__Your goal__:
Please print nothing but the lines from the one with "Open App history in sidebar" to the last line of the records below, and omit pictures.

━━━

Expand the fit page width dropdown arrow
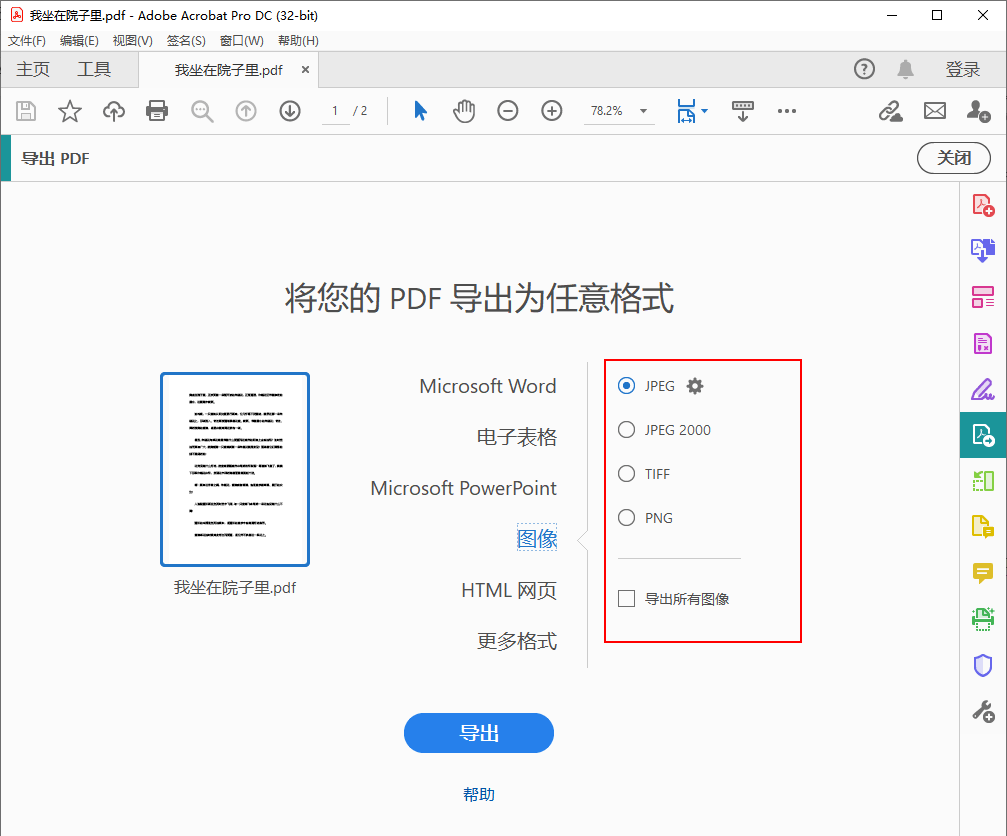coord(705,111)
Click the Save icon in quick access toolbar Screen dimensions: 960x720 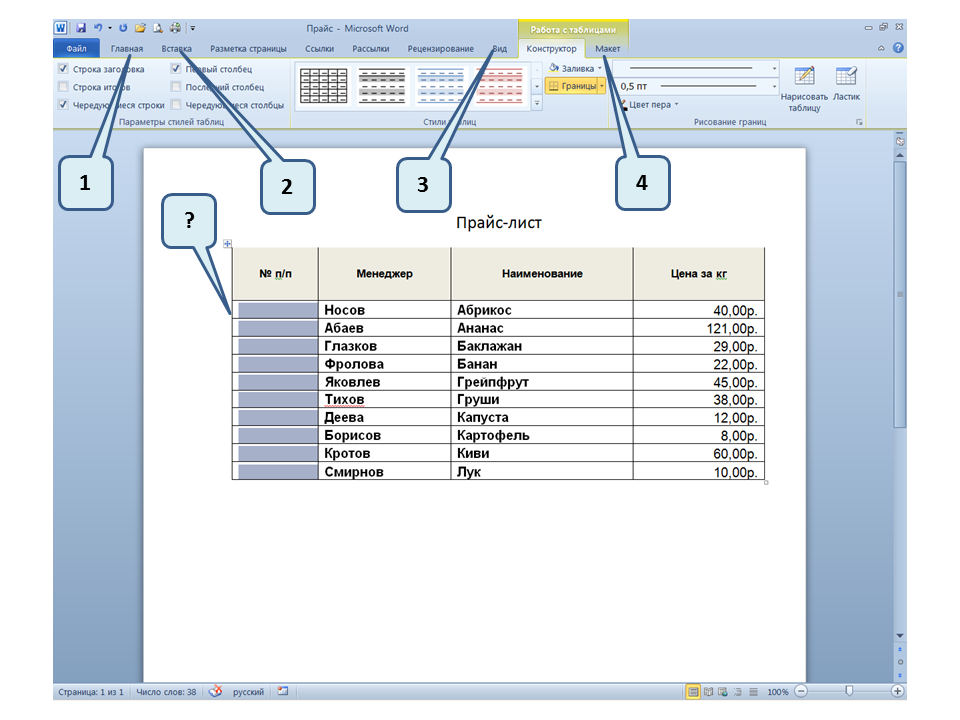point(81,28)
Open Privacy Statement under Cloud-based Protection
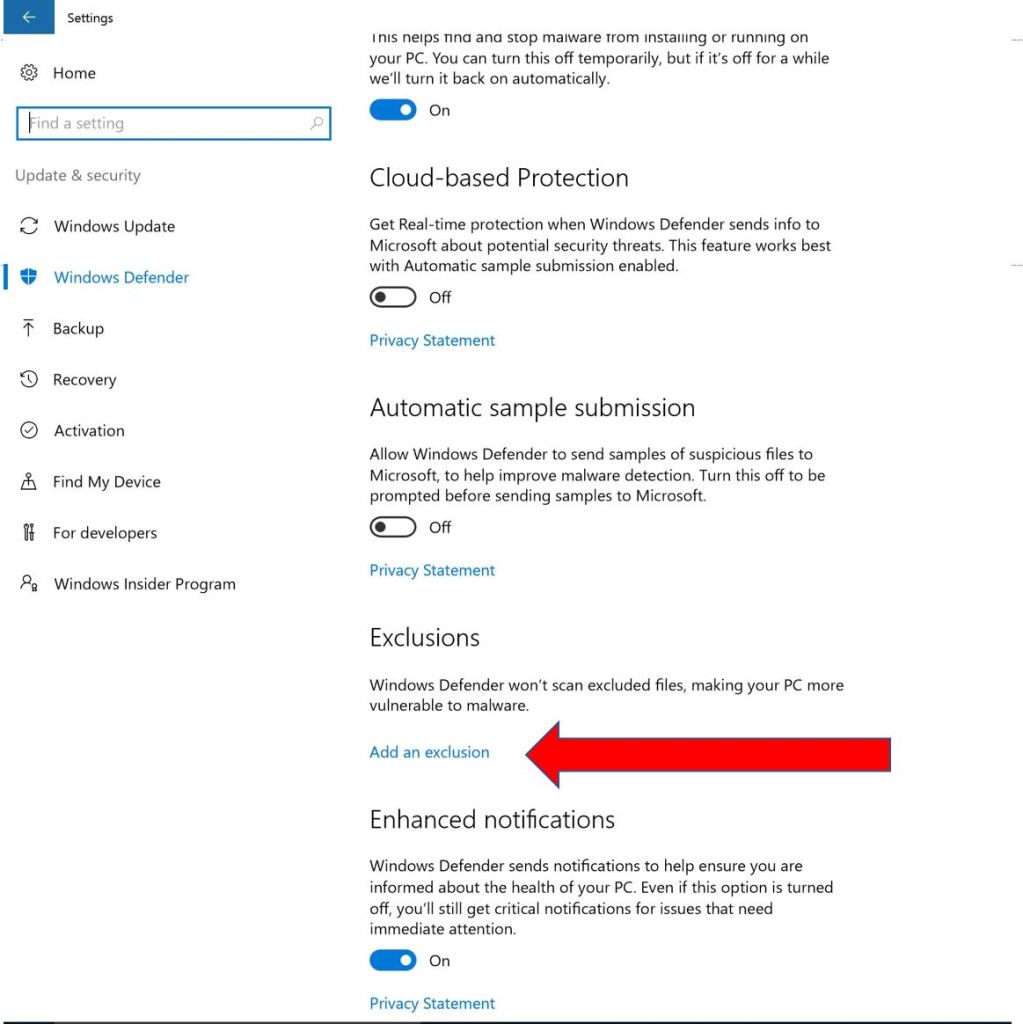This screenshot has width=1023, height=1024. click(432, 340)
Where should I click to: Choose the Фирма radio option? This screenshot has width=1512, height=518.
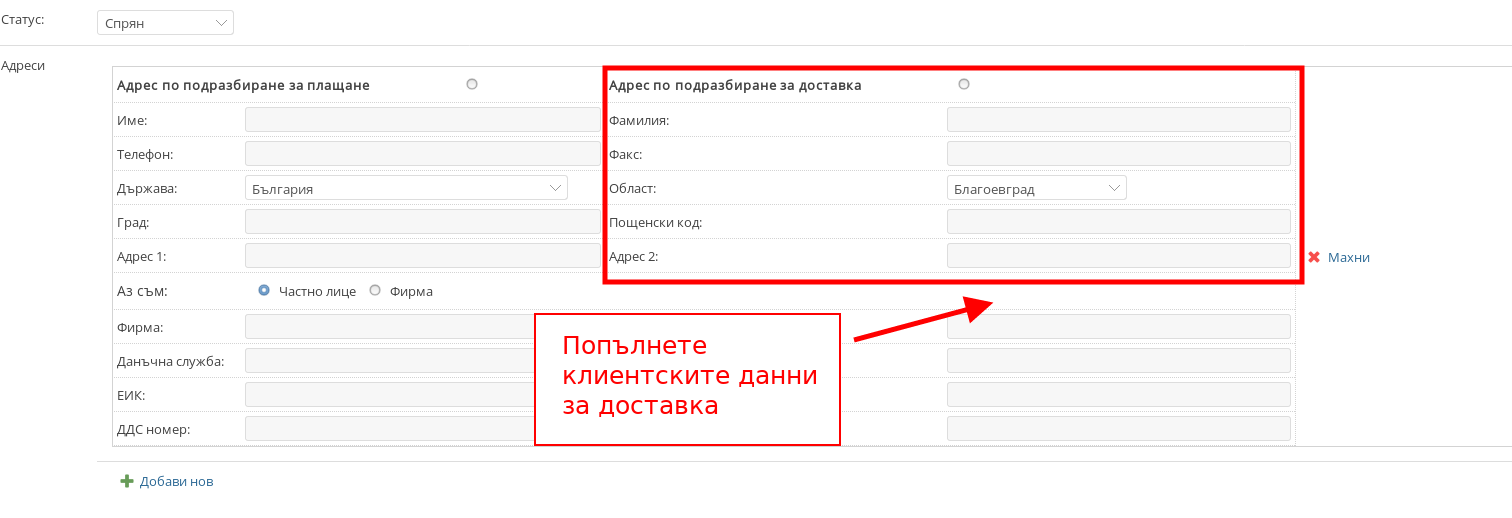(376, 290)

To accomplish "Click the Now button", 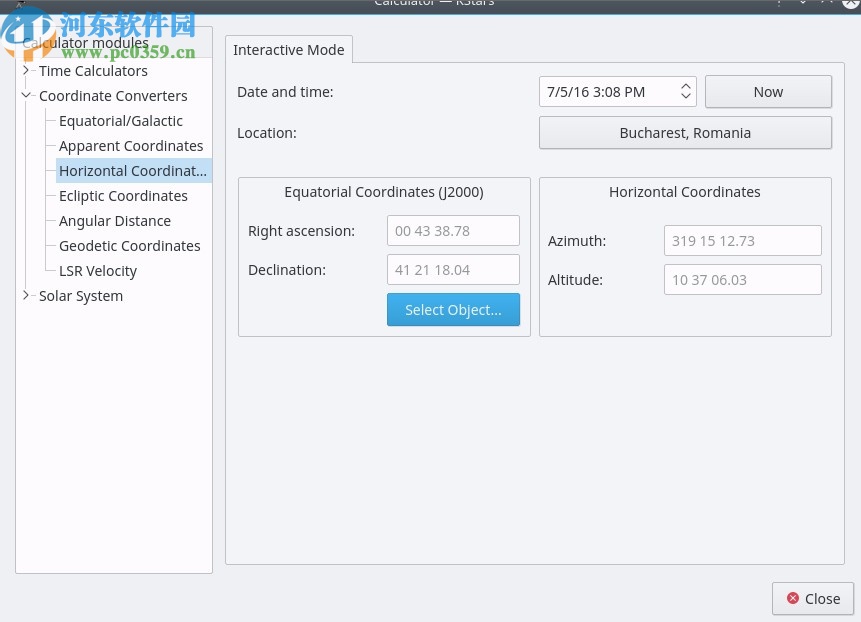I will pyautogui.click(x=768, y=92).
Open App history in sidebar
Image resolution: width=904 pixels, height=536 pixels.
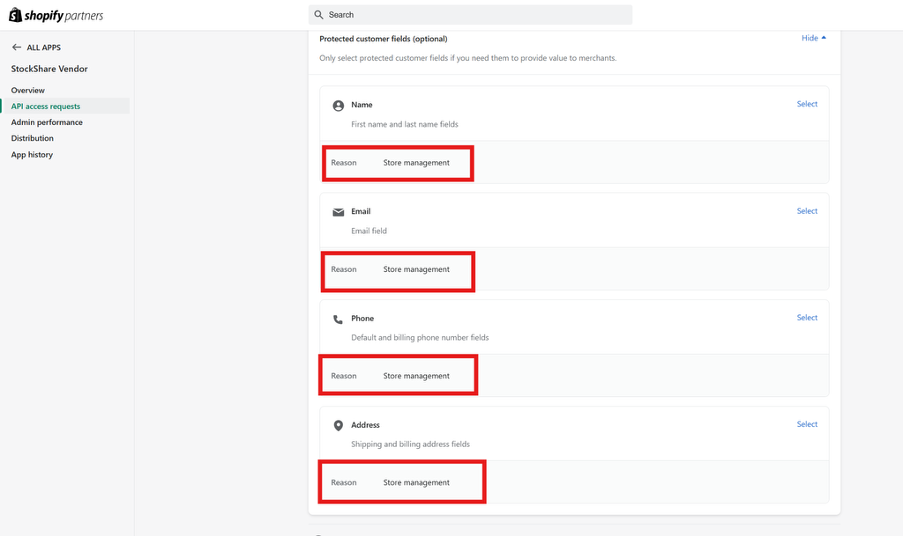click(x=32, y=155)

━━━

__Task answer__:
Open App history in sidebar
Image resolution: width=904 pixels, height=536 pixels.
click(x=32, y=155)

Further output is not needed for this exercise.